As the global benchmarks often ignore the unique statutory and judicial nuances of the Indian legal system, the study introduced a purpose-built IRAC+ evaluation framework to test models on issue identification, rule application, and professional justification.
The results reveal that the advanced proprietary models, such as GPT-o3 and Gemini 2.5 Pro, consistently outperform open-weight and lightweight alternatives on complex tax queries. The methodology employed in the study is a structured, multi-layered approach designed to address the specific complexities of the Indian legal system, which includes frequent amendments, layered statutes, and contradictory judicial precedents.
2. Key Findings
The study yielded the following principal findings:
- Proprietary models (GPT and Gemini families) consistently outperform open-weight and lightweight models across all evaluated dimensions.
- LLMs exhibit inverse performance behaviour with respect to question complexity, achieving lower accuracy on simple questions while performing better on complex, multi-layered legal problems.
- “Persona” prompting (assigning the model a specific role) reliably improves model performance.
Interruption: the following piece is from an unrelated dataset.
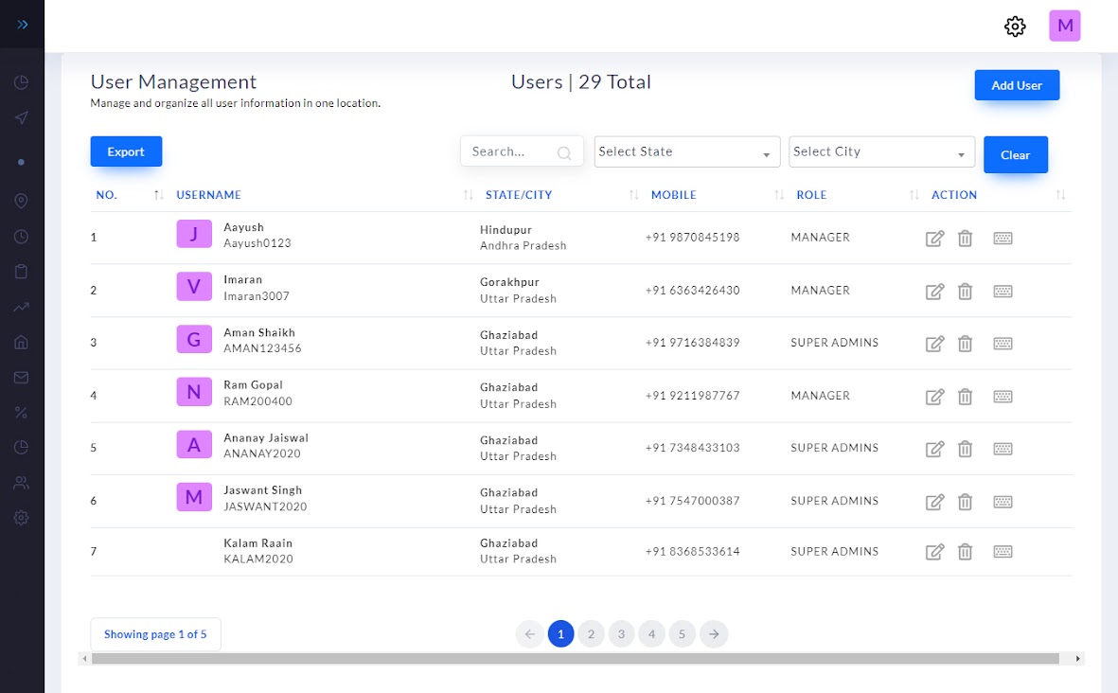Click the Export button
Viewport: 1118px width, 693px height.
point(126,151)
However, “few-shot” (providing sample questions and answers) prompting produces inconsistent results and may degrade performance.
- Open-weight models such as DeepSeek V3 fail to cross the 50% accuracy threshold on specialised legal tasks.
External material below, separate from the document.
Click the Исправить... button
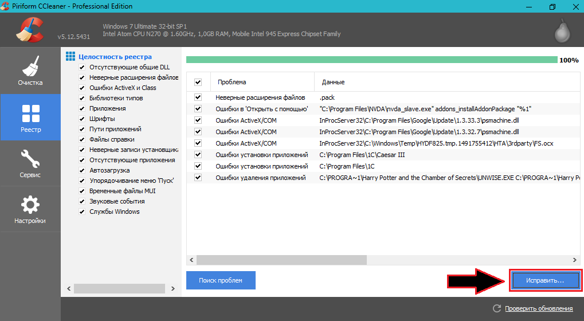pyautogui.click(x=544, y=281)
- GPT-5 falls within the mid-tier accuracy band and fails to deliver the depth of structured reasoning expected of frontier models.
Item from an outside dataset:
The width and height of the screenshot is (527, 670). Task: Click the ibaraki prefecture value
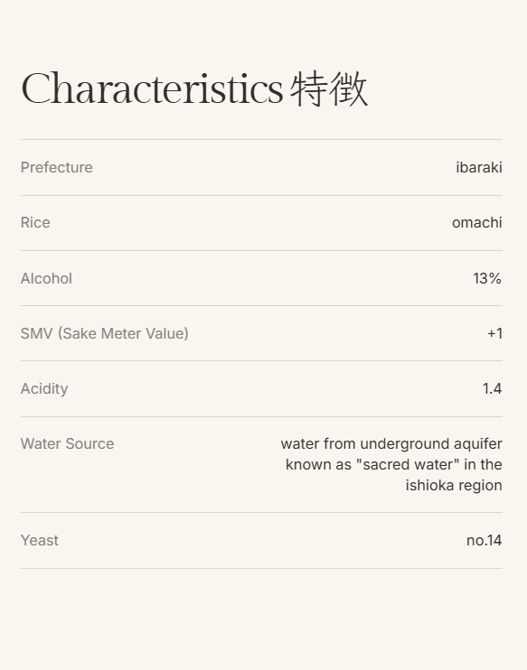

- While most models perform adequately on Issue and Rule Identification, they struggle significantly with Application of Law and Justification, which emerge as the primary bottlenecks.
- GPT-4o was validated as an automated judge, exhibiting a very high rank-correlation (0.97) with human expert evaluations.
- Although the LLM-as-a-judge showed mild score inflation, it preserved consistent relative rankings across models, demonstrating scalability for benchmarking.
- Performance varied significantly by domain. Models performed strongly in tax law but poorly in niche areas such as FEMA and Accounting Standards.
- Top-tier models demonstrated high internal stability, with minimal divergence between best- and worst-case scores. Lower-tier models exhibited high volatility.
- The LLM-as-a-judge is slightly more “optimistic” (lenient) in its absolute scores than human experts.
- No model exceeded 80% accuracy; even the strongest proprietary systems remained capped at approximately 70–73%.
3. The Methodology
Four core components define the methodology:
- The IRAC+ Evaluation Framework
- Benchmark Construction and Dataset
- Experimental Setup
- Scoring Mechanism
3.1 The IRAC+ Evaluation Framework
To move beyond generic language benchmarks, the study extended the traditional IRAC framework into IRAC+, recognising that standard IRAC inadequately captures the reasoning demands of complex tax scenarios. The six evaluated dimensions were:
- Issue Identification: Identifying the core legal or factual controversy.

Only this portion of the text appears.